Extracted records
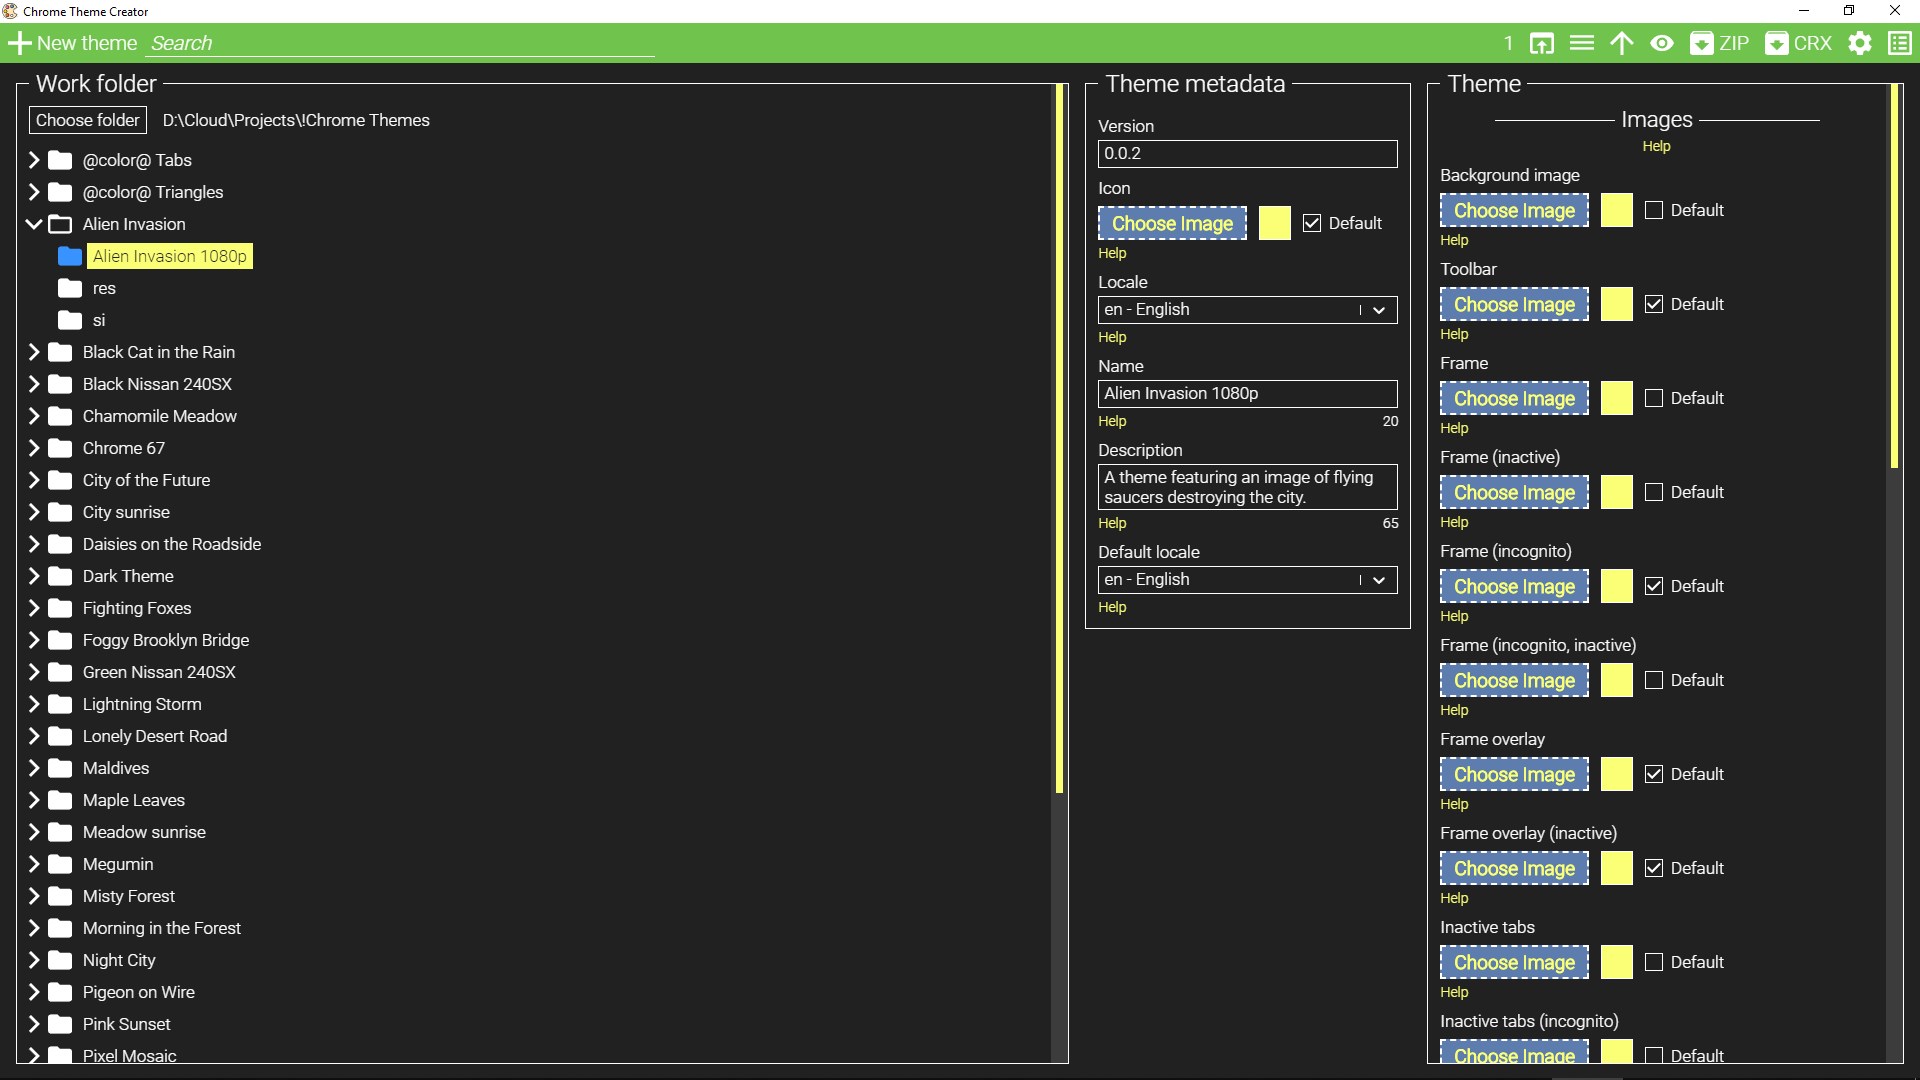Screen dimensions: 1920x1080
Task: Export theme as ZIP archive
Action: [x=1719, y=43]
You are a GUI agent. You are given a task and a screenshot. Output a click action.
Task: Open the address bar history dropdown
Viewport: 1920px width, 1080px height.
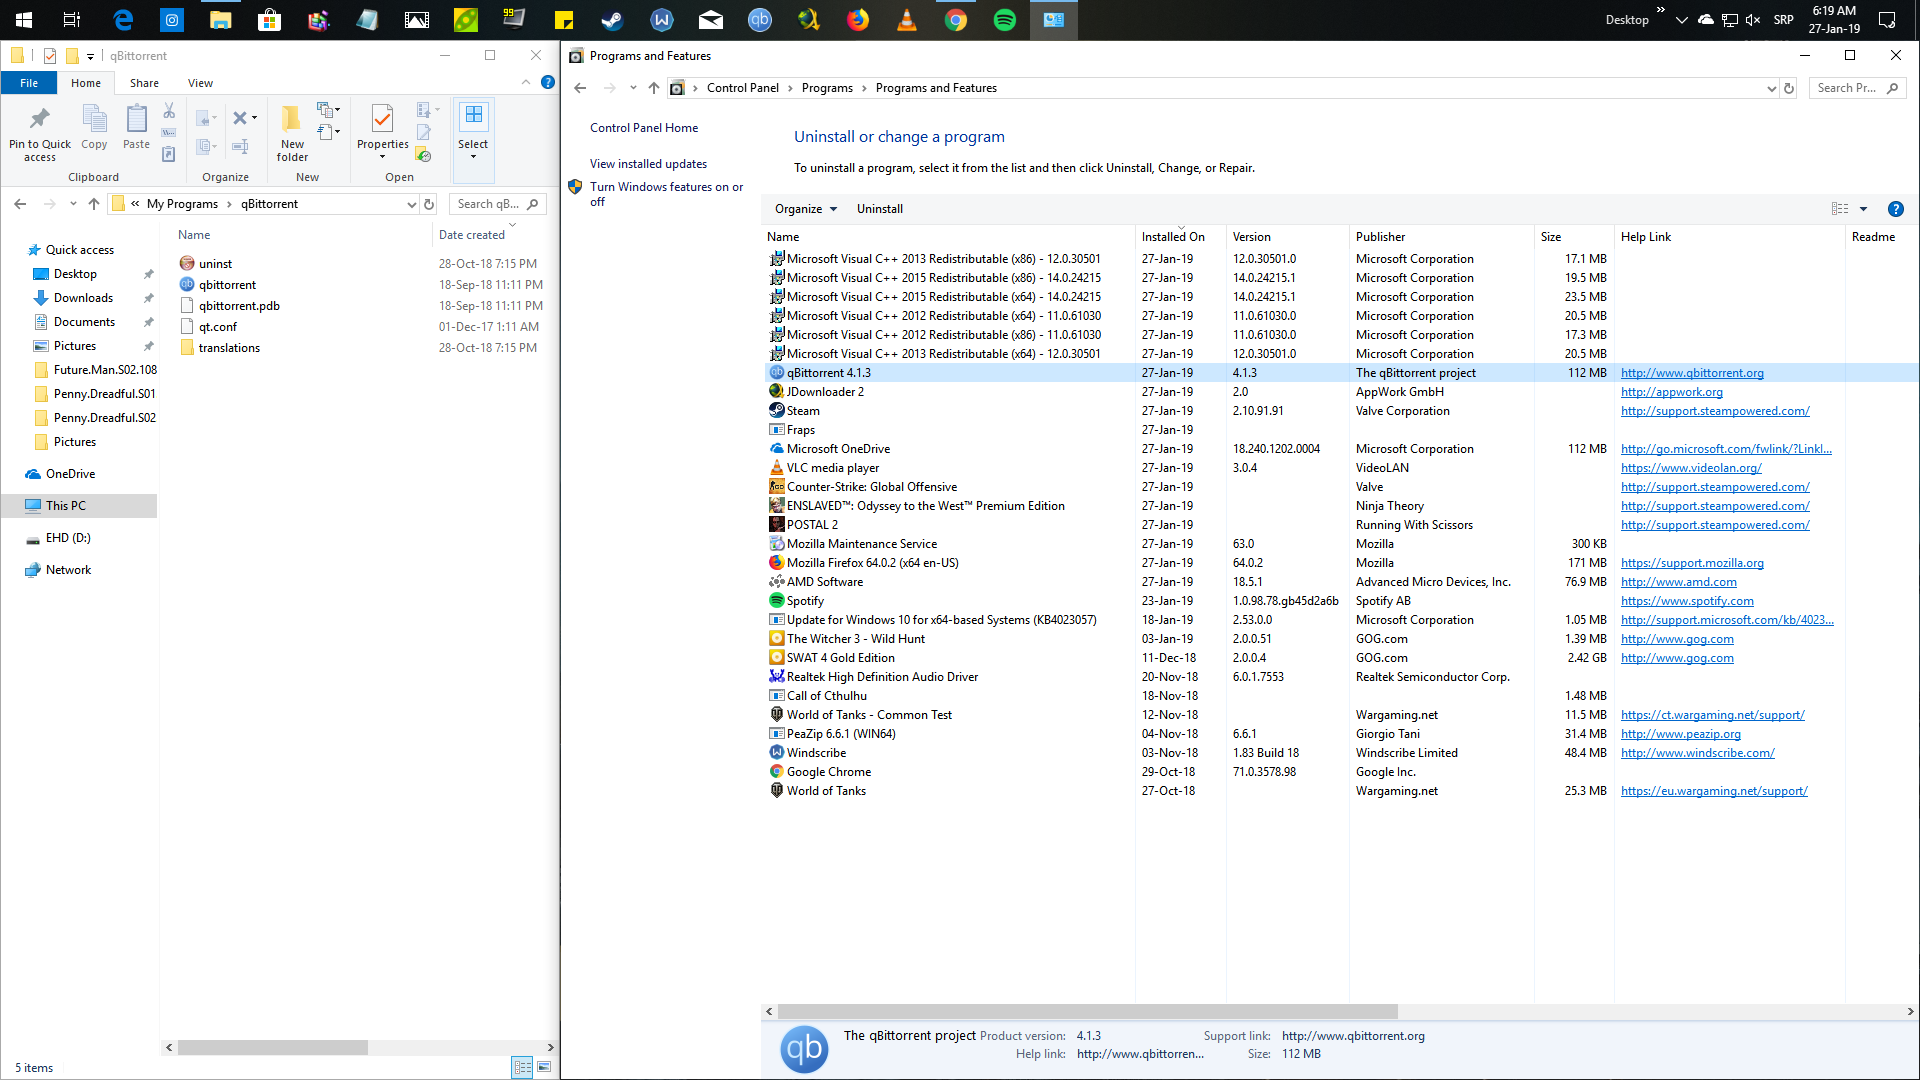tap(1772, 88)
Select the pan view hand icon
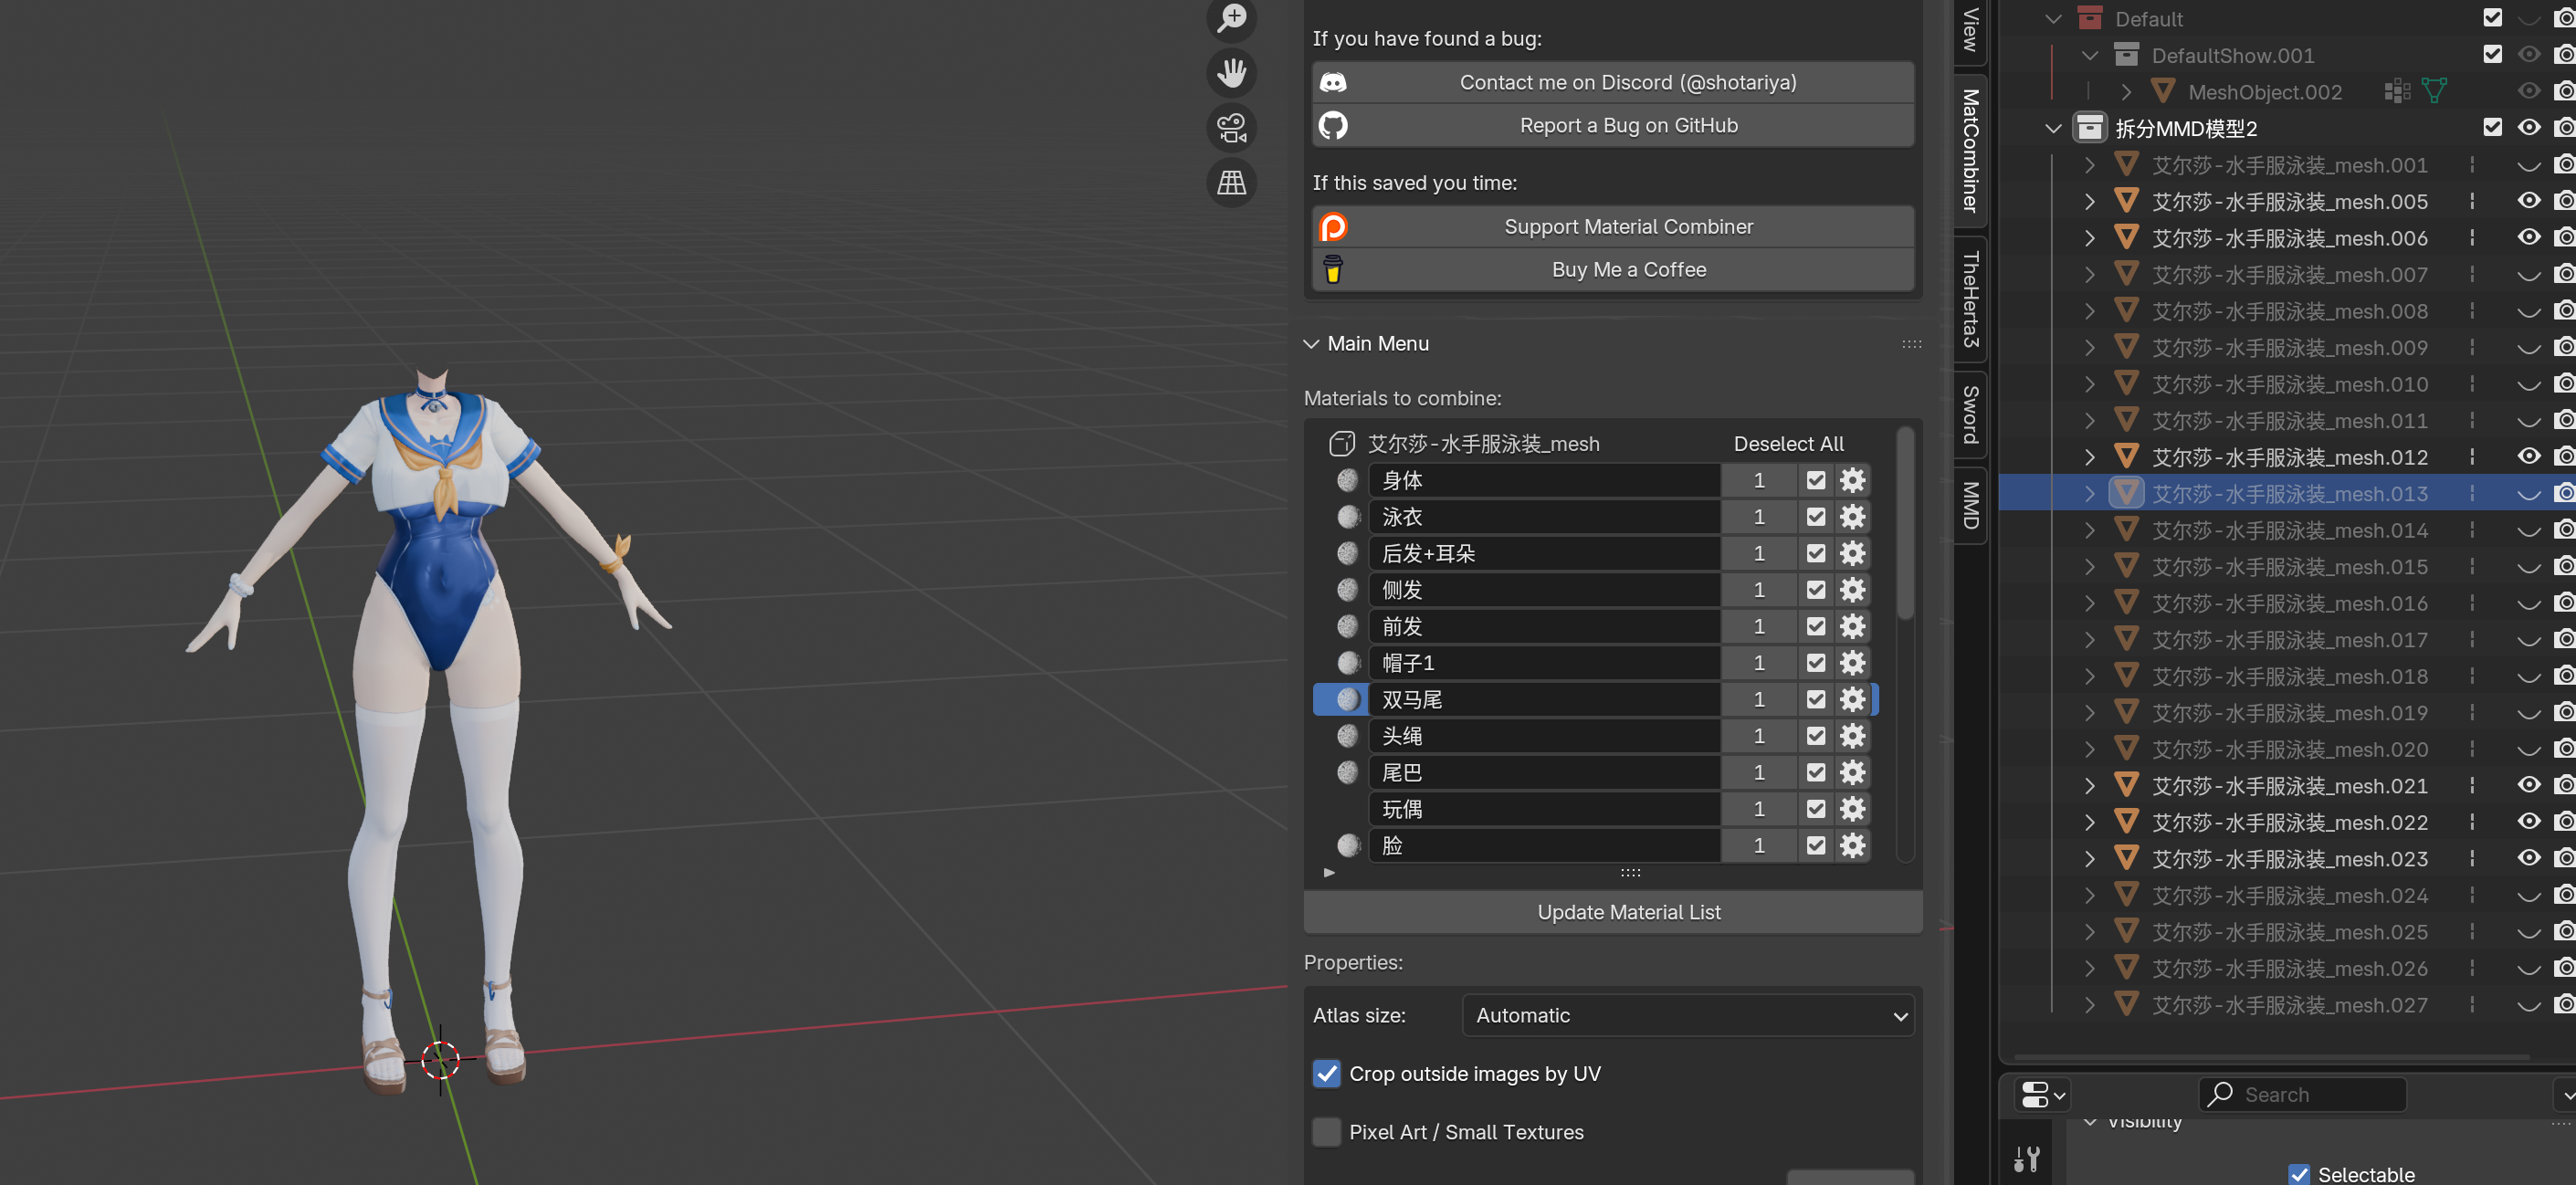This screenshot has width=2576, height=1185. click(x=1232, y=73)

_Assignment:_
Only the lines from the line with "You are a GUI" through the closing line of the data, both included, should be set down, exactly as written and without pictures.

_Response box:_
You are a GUI agent. You are given a task and a screenshot. Output a click action.
Task: Open the address bar history dropdown
Viewport: 1920px width, 1080px height.
tap(1772, 88)
Select the pan view hand icon
This screenshot has width=2576, height=1185. click(x=1232, y=73)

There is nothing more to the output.